What to do |
Wherever the word "computer" appears in the entries, copy the whole line.

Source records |
- - - - -

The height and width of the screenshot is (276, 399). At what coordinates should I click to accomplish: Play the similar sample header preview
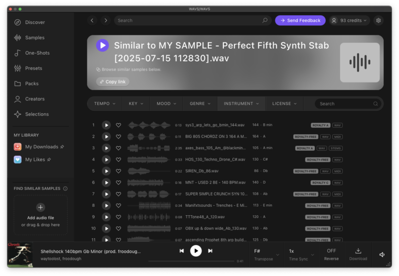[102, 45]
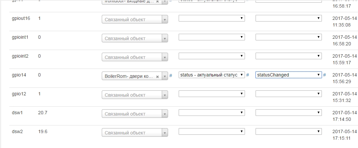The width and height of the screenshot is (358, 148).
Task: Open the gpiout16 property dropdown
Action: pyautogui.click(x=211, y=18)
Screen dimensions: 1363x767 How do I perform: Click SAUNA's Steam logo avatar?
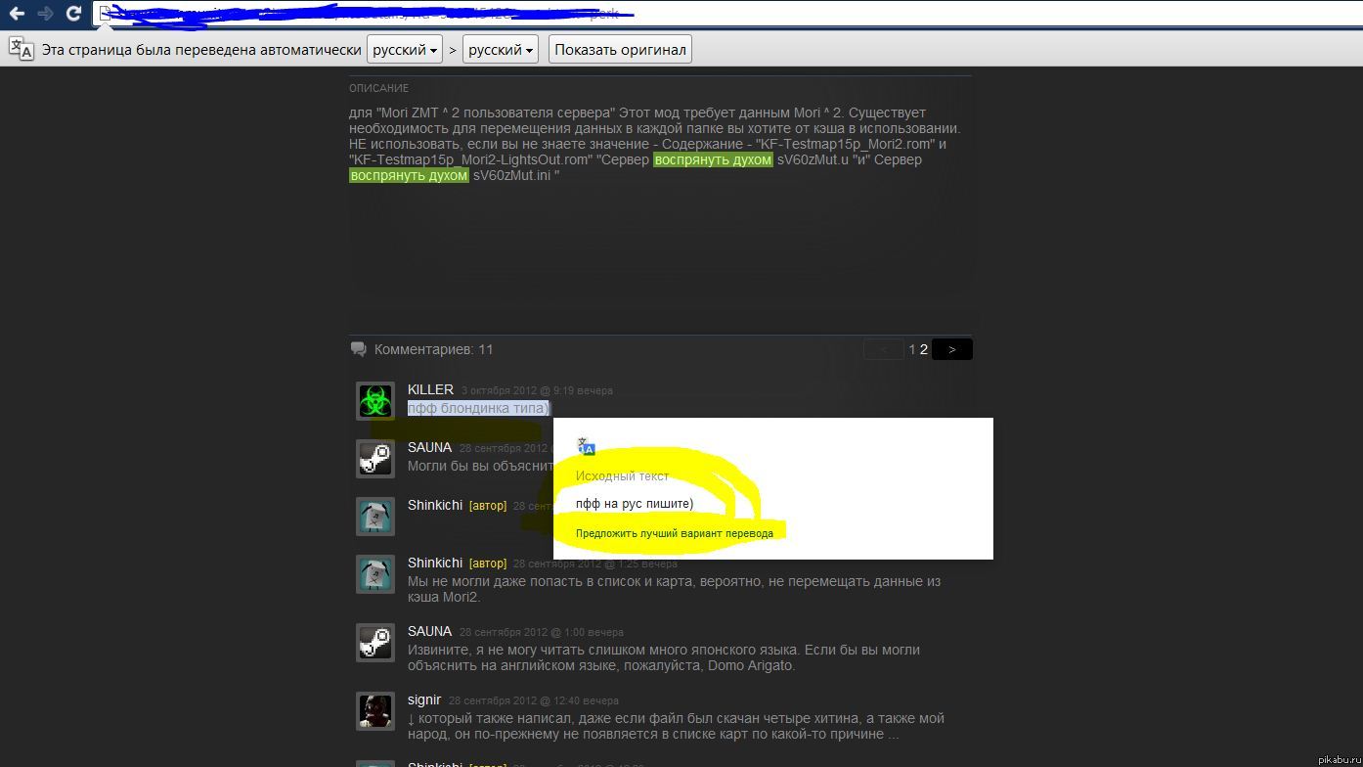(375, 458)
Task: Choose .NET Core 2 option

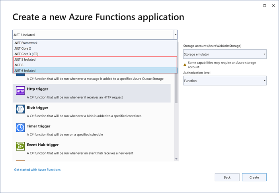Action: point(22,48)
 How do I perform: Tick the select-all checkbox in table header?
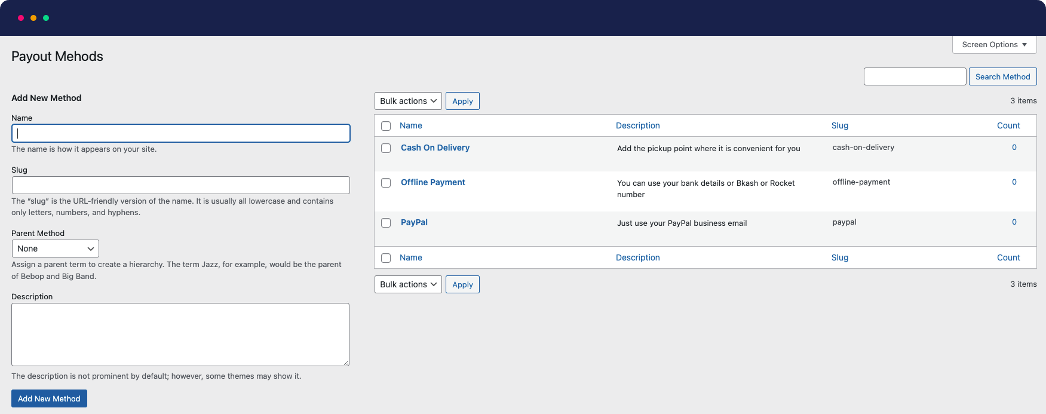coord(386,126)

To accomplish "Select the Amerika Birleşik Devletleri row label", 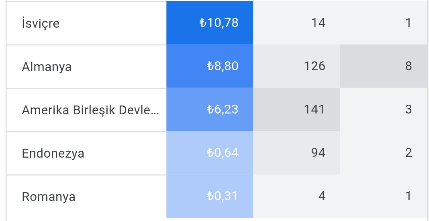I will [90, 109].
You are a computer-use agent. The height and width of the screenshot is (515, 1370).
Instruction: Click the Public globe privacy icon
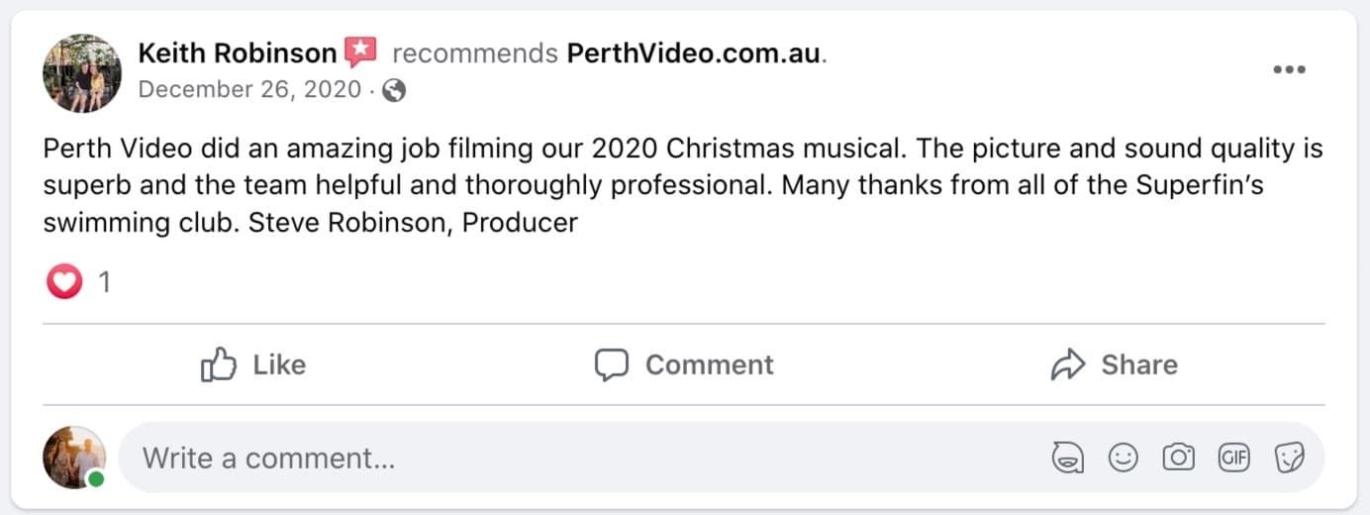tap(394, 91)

- - - - -

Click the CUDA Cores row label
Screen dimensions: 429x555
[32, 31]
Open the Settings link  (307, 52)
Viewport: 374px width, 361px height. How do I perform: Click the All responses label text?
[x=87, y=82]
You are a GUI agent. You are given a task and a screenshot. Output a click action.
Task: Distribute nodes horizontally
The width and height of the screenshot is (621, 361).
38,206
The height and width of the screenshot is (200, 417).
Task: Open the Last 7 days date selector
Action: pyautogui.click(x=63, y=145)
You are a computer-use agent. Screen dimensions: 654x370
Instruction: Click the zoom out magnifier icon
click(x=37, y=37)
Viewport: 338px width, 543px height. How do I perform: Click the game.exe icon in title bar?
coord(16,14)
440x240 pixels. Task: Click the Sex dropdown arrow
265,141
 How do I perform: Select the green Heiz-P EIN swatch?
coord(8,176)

- - - - -

Expected answer |
You are a computer-use agent. The height and width of the screenshot is (515, 1370).
You are a computer-use agent. Screen dimensions: 654x370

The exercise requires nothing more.